▶ _What is being asked_:
Rescale the data from its first line up to and including the line with "Action: click(x=585, y=80)". Write each of those lines out again with the requests left unchanged, and multiply every coordinate in the answers by 0.85, rounding to whole numbers with halves going up.

▶ _Data provided_:
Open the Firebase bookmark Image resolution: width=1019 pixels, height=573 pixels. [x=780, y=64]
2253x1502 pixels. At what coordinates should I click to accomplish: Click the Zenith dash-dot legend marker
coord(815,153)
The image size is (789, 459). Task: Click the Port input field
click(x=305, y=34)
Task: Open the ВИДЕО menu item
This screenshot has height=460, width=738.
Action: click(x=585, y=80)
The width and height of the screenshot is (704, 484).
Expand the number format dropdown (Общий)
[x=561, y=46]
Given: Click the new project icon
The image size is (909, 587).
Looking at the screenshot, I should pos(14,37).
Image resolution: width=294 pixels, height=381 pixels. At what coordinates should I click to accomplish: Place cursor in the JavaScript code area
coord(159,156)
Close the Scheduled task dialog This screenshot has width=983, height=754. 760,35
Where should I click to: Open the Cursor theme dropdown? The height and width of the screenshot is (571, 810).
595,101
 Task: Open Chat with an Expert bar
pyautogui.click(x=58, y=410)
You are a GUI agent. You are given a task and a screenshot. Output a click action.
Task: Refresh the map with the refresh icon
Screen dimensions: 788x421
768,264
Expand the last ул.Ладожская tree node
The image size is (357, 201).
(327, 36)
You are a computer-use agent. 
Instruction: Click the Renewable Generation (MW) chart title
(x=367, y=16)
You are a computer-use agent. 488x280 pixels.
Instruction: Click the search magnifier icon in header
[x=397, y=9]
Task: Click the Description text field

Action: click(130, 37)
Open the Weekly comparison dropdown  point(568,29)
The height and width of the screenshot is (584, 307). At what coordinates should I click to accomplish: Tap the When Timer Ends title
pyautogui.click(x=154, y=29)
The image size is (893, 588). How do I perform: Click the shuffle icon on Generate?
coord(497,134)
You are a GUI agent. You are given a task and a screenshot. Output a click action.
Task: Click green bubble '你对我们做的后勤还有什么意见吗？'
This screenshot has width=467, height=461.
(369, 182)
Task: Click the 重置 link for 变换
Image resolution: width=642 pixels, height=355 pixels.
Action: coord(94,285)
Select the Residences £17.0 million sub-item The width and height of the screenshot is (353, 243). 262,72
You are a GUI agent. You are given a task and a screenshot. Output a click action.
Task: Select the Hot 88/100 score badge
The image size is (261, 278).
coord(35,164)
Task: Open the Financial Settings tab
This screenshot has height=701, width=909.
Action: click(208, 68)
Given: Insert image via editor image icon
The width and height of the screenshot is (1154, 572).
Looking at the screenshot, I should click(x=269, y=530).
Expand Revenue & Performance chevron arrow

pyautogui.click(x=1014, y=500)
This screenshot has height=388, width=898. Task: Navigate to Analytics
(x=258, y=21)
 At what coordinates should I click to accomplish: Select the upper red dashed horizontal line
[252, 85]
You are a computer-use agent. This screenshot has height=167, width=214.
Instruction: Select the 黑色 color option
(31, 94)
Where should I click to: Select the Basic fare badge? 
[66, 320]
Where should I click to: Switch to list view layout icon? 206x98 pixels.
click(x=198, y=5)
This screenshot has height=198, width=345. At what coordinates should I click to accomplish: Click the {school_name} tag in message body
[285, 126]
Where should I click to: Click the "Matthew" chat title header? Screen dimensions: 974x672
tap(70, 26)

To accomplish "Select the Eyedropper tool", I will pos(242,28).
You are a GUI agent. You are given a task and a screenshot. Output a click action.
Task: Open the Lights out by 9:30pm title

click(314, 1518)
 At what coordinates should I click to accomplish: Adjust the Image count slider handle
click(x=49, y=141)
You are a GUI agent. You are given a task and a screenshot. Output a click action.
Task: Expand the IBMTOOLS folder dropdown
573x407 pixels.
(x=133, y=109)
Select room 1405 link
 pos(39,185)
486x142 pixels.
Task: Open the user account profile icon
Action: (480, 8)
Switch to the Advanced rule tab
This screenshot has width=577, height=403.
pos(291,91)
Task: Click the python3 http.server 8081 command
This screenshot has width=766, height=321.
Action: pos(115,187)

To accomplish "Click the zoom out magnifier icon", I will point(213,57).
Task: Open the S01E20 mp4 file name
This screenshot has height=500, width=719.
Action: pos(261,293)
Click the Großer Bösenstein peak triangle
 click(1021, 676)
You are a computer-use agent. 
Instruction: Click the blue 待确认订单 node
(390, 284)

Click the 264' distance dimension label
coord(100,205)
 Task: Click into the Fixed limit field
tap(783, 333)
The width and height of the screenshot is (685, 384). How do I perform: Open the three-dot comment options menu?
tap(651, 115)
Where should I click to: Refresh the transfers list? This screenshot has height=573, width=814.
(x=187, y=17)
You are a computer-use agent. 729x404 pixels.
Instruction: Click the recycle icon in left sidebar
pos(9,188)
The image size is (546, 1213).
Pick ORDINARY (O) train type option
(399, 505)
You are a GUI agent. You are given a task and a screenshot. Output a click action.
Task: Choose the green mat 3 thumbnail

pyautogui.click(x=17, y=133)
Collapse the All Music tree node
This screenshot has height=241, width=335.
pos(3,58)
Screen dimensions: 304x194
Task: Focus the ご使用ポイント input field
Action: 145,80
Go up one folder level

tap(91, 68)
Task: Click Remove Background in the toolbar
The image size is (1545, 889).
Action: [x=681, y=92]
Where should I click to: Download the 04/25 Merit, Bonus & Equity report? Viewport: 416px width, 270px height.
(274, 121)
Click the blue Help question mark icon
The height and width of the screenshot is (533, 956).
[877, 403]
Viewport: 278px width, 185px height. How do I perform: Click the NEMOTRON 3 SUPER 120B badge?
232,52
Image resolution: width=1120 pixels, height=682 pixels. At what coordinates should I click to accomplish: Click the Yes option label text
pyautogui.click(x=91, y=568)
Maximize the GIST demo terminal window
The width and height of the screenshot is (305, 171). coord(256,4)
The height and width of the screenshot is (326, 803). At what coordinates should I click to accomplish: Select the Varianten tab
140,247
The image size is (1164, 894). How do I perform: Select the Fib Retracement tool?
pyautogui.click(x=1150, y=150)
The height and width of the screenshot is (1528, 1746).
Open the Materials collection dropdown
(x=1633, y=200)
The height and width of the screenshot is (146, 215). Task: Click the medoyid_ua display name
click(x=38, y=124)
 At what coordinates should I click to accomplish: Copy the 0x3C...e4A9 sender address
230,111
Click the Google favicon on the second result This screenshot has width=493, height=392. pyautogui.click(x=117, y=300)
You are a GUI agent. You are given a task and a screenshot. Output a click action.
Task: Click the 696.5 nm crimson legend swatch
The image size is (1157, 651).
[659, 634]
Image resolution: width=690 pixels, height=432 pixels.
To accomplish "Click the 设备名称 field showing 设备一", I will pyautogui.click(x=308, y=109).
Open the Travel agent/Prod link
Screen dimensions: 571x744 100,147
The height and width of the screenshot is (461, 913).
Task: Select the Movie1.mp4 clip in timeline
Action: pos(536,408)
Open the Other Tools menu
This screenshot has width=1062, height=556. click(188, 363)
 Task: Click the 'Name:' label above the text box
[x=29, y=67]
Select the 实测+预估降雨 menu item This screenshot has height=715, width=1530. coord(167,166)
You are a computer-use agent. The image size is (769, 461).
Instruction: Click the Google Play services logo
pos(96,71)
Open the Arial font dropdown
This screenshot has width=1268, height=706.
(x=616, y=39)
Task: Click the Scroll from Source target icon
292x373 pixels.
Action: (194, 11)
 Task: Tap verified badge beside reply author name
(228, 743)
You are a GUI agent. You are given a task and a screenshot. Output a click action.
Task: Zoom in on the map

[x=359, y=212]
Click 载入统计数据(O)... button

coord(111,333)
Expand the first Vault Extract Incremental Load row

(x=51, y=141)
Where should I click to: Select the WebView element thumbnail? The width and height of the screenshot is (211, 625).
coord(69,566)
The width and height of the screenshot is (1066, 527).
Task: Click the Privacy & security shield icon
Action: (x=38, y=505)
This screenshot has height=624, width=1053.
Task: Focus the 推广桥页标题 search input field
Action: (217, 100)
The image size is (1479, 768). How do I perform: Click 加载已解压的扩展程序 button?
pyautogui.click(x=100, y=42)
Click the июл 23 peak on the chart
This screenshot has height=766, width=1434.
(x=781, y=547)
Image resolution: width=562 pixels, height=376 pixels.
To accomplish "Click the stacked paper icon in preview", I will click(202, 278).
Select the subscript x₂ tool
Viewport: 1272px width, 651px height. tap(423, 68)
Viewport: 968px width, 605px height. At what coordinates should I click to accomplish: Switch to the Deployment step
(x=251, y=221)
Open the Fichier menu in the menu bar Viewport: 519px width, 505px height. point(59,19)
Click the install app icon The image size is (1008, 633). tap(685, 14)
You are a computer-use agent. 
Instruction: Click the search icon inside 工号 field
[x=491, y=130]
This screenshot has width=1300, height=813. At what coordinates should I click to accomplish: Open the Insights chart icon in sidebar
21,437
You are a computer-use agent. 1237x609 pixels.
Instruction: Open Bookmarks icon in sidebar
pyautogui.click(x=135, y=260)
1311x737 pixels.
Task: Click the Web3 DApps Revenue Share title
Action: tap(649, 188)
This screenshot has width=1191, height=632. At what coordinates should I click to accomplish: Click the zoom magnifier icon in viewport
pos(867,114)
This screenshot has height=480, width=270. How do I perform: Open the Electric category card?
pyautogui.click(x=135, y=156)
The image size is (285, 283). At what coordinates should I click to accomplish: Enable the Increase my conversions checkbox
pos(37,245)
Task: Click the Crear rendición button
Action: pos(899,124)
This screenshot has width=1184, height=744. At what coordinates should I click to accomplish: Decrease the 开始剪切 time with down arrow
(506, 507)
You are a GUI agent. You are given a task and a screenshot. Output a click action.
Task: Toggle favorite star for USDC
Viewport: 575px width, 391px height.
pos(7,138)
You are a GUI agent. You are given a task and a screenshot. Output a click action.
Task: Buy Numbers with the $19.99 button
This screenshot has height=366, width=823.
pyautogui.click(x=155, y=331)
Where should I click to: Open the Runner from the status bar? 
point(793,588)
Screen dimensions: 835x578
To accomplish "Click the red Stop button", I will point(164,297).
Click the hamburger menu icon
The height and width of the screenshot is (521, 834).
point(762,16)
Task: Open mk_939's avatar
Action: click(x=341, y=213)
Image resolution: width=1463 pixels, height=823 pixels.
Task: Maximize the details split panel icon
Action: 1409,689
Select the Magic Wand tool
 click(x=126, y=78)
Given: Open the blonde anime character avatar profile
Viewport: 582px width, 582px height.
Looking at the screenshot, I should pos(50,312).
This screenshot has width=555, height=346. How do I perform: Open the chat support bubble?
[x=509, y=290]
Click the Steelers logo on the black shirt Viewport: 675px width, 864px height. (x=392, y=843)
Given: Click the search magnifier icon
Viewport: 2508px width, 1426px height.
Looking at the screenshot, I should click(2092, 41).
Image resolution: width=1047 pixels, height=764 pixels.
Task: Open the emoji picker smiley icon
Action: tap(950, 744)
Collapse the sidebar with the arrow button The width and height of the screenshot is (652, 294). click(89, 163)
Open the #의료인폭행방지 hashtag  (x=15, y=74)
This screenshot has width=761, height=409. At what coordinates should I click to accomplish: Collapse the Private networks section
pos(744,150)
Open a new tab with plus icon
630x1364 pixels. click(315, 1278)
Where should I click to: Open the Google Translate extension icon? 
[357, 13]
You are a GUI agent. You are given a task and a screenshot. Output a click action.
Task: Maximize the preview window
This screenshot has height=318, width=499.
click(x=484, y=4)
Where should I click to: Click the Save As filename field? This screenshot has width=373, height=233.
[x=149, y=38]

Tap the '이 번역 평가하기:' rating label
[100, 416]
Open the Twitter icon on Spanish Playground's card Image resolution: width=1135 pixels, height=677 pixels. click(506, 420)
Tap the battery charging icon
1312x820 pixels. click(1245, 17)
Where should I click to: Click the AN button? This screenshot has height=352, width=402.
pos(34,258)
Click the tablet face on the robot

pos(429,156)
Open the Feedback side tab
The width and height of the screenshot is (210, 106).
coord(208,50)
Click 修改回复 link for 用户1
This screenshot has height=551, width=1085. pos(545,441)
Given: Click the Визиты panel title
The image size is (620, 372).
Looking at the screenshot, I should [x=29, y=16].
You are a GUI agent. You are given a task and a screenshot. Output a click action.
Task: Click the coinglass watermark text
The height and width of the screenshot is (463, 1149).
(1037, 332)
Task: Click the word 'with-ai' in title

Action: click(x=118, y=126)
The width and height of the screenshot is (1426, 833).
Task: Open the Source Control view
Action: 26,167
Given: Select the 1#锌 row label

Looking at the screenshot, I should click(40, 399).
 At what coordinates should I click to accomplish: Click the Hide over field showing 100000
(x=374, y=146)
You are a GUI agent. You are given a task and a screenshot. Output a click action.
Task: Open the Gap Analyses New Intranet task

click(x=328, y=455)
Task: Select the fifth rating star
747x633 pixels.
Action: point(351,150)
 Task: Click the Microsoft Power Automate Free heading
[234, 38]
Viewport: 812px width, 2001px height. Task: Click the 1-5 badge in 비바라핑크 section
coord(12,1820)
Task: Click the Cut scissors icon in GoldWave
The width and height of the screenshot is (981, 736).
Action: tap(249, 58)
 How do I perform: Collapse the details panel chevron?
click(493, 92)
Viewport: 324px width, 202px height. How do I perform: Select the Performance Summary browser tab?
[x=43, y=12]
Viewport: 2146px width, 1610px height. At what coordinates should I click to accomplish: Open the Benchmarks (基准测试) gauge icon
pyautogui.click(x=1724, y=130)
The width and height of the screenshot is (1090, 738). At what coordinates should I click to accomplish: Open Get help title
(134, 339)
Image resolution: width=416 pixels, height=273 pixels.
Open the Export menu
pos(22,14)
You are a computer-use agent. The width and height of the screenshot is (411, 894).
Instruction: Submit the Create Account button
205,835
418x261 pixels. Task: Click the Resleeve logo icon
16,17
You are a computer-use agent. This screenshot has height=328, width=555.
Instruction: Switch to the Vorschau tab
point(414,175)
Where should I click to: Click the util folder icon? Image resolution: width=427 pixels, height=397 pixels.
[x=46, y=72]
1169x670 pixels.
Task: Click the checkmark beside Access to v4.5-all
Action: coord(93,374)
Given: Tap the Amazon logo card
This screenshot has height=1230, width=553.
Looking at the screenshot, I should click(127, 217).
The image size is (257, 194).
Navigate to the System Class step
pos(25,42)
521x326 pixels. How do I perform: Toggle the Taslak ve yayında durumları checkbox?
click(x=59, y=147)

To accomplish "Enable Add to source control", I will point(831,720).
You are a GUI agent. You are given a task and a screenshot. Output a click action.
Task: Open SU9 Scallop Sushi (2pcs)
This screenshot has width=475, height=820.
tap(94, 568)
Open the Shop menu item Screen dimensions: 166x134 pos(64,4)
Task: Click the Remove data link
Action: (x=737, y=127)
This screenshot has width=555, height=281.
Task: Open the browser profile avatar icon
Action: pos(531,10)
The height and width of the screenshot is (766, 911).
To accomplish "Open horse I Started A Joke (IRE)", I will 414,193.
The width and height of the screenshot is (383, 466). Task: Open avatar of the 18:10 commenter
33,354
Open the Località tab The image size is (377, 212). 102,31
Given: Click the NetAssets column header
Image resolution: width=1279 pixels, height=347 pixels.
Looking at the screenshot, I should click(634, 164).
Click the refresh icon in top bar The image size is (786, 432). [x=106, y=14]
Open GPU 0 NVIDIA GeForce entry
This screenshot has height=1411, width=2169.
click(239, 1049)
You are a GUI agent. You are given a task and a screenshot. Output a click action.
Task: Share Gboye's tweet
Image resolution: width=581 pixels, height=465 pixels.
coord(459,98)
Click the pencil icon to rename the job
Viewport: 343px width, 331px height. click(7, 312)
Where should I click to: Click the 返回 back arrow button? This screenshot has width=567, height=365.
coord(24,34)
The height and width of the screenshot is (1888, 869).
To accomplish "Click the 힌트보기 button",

▶ _Task solution_:
Open the Firebase bookmark Image resolution: width=1019 pixels, height=573 pixels. [x=663, y=54]
2253x1502 pixels. At what coordinates should I click to accomplish: Click the Zenith dash-dot legend marker
coord(693,130)
The image size is (789, 459). Task: Click the Port input field
click(x=259, y=29)
Task: Open the ВИДЕО menu item
This screenshot has height=460, width=738.
Action: click(x=497, y=68)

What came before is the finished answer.